*WORK INSTRUCTION:* Return the run of lines below that opens with the line containing "Click the Google Chrome is up to date status" and closes with the line containing "Given: Download the v9.0.0 tar distribution", keeping each one exact.

╭─ INPUT DATA

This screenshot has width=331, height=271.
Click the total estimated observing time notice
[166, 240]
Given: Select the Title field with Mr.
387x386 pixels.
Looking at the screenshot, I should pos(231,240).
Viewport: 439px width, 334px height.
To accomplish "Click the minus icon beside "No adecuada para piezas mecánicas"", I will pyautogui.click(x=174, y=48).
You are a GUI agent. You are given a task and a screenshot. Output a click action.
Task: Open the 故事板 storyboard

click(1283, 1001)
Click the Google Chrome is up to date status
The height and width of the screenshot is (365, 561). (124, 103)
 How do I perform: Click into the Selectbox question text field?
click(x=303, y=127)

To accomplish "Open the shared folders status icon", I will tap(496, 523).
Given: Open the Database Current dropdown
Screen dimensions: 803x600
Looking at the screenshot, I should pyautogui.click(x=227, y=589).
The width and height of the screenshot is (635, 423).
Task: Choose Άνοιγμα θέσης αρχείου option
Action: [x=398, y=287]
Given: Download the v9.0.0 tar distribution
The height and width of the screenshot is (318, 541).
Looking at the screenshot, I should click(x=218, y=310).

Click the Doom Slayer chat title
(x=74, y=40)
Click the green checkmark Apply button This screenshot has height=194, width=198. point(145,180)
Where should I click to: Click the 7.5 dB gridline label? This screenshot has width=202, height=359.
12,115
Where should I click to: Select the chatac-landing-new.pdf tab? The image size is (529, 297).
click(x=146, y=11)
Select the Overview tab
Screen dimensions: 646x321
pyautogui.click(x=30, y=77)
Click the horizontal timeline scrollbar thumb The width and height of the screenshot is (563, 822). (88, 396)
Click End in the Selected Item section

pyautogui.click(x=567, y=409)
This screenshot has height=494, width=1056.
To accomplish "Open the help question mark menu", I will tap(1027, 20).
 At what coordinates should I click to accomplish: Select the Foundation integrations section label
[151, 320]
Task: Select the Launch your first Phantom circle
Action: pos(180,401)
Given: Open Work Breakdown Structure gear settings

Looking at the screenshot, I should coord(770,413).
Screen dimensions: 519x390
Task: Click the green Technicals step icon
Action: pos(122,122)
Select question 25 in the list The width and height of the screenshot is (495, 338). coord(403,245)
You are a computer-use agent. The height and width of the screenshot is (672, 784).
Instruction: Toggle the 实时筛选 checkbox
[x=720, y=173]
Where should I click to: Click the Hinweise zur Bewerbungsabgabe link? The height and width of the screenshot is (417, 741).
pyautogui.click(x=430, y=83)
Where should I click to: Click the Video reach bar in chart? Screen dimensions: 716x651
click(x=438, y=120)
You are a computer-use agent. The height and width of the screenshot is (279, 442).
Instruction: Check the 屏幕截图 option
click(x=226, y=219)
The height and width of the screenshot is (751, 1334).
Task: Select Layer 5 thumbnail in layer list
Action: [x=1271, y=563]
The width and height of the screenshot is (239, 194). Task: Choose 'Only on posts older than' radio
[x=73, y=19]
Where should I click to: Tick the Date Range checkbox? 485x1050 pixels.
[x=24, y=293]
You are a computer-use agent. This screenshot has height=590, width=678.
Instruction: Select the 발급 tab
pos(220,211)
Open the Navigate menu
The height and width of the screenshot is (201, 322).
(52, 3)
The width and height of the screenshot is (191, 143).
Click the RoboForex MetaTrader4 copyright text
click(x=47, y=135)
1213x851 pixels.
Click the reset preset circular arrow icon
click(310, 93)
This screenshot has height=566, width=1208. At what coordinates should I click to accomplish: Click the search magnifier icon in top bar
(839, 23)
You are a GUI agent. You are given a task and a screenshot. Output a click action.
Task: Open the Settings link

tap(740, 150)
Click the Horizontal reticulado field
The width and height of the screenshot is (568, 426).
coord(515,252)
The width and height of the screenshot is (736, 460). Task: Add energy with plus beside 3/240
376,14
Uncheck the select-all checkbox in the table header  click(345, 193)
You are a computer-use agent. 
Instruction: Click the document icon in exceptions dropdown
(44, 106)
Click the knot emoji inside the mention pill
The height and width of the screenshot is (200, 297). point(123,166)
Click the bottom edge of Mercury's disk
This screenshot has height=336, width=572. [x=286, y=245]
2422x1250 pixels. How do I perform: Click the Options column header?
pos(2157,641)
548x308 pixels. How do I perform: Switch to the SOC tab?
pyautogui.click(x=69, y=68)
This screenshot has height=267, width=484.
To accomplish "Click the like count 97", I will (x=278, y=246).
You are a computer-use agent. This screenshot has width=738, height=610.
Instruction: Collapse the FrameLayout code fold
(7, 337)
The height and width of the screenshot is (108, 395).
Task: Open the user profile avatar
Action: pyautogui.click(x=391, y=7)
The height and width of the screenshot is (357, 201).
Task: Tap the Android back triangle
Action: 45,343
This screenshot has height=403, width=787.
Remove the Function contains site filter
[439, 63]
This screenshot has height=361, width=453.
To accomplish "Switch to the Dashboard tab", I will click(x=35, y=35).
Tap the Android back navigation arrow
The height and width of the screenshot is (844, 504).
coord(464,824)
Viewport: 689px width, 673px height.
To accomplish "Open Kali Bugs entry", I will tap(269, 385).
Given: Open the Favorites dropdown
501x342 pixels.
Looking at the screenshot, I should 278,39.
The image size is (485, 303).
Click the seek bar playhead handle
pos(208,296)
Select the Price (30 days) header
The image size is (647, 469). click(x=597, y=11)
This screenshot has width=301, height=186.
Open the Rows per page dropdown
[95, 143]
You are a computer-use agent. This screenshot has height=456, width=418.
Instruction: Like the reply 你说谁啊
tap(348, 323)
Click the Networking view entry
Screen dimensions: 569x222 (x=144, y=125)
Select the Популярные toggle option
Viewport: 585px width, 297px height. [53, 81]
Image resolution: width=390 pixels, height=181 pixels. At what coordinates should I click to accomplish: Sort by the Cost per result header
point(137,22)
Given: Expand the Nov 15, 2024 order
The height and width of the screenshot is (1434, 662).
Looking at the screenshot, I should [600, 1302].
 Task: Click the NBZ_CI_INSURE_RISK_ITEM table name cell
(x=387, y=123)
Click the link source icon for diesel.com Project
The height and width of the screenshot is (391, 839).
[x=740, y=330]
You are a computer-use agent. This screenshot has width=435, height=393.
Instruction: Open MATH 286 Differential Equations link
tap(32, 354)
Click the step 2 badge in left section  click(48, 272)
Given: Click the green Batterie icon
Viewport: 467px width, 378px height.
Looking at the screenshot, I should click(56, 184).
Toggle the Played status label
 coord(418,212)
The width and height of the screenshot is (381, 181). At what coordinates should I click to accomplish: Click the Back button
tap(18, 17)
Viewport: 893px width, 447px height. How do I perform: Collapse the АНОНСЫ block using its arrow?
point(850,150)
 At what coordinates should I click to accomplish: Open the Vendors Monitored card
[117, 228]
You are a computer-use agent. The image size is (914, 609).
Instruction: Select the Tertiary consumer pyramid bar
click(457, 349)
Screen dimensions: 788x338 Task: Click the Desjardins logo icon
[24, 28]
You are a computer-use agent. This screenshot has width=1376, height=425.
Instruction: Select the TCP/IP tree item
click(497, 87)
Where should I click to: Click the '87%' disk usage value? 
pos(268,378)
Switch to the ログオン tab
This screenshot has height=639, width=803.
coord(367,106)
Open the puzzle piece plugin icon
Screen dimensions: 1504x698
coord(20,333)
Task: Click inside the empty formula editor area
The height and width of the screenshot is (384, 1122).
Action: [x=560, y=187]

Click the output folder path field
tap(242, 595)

╰─

*TASK OUTPUT:*
Click the Google Chrome is up to date status
The height and width of the screenshot is (365, 561). (124, 103)
 How do I perform: Click into the Selectbox question text field?
click(x=303, y=127)

To accomplish "Open the shared folders status icon", I will tap(496, 523).
Given: Open the Database Current dropdown
Screen dimensions: 803x600
Looking at the screenshot, I should pyautogui.click(x=227, y=589).
The width and height of the screenshot is (635, 423).
Task: Choose Άνοιγμα θέσης αρχείου option
Action: [x=398, y=287]
Given: Download the v9.0.0 tar distribution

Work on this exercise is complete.